The tremendous reversals in the play are explained. When
Hermia refuses Demetrius, his desire grows out of all
proportion, while Helena's steady love fills him only with
repulsion. On this point the author's views coincide with
those of ‘cynical’ thinkers like La Rochefoucauld, Stendhal
and Nietzsche. All root their reasoning in ‘hunger’ and
‘satisfaction’. The tangles that result reveal a gap
between the unrestrained feelings that we experience and
balanced, rational reasoning. The clear insight which life
gives us into this contradiction is expressed in the play,
if only by the ‘silly’ Bottom: “.. reason and love keep
little company together nowadays — the more the pity that
some honest neighbours will not make them friends.”

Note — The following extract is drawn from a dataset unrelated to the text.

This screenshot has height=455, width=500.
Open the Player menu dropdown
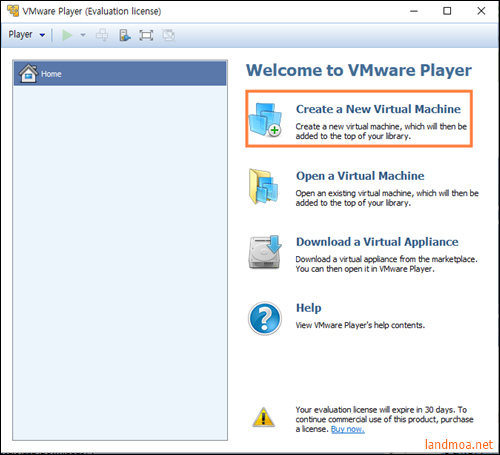(27, 35)
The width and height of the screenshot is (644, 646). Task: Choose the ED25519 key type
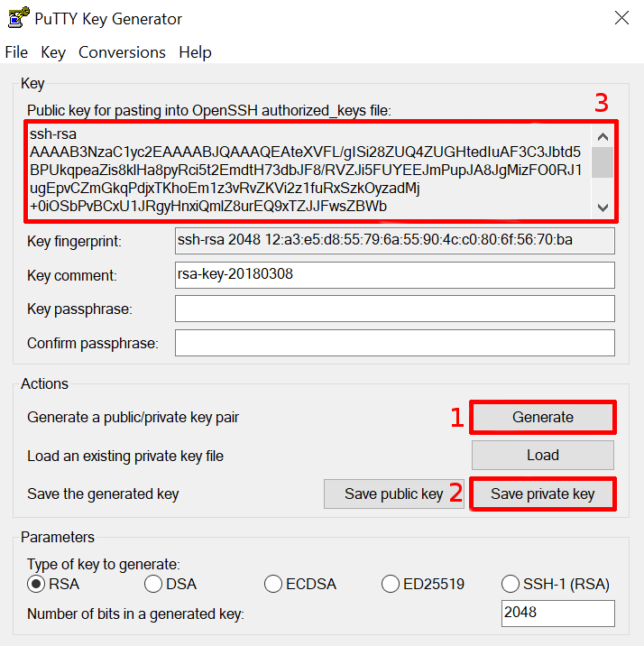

Shakespeare adds to our confusion by letting all the
characters express themselves in the same passionate,
flowery language, whether their feelings are life-long or
just the hot air induced by the herbal juice. A climax
occurs when Demetrius pleads love in such lyrical terms as
can only be felt by Helena as an insult, given his previous
rejection of her.
The effect of the spells is a series of crises. Everybody
is frightened by his or her volatile emotions or by the
transformations of the others. No-one completely returns to
his old self. As Romeo wished to discard his own name in
order to please Juliet and her family, so the betrayal of
both her lovers leads Hermia to ponder her position: “Am
not I Hermia?” she asks unhappily, when beloved Lysander
calls her an “Ethiope”, “tawny Tartar”, and “dwarf”!
The poet's stand on the issues must be extracted from a
series of conclusions drawn by the observers within the
play. The fairies are the most neutral. Oberon will have
everyone “think no more of this night's accidents But as
the fierce vexation of a dream”. Titania believes the
events were “visions”. The terse Prologue of the actors has
a Solomonic remark regarding what the play will show the
audience: “The actors are at hand, and by their show You
shall know all that you are like to know”! Duke Theseus
maintains that lovers and lunatics have “seething brains”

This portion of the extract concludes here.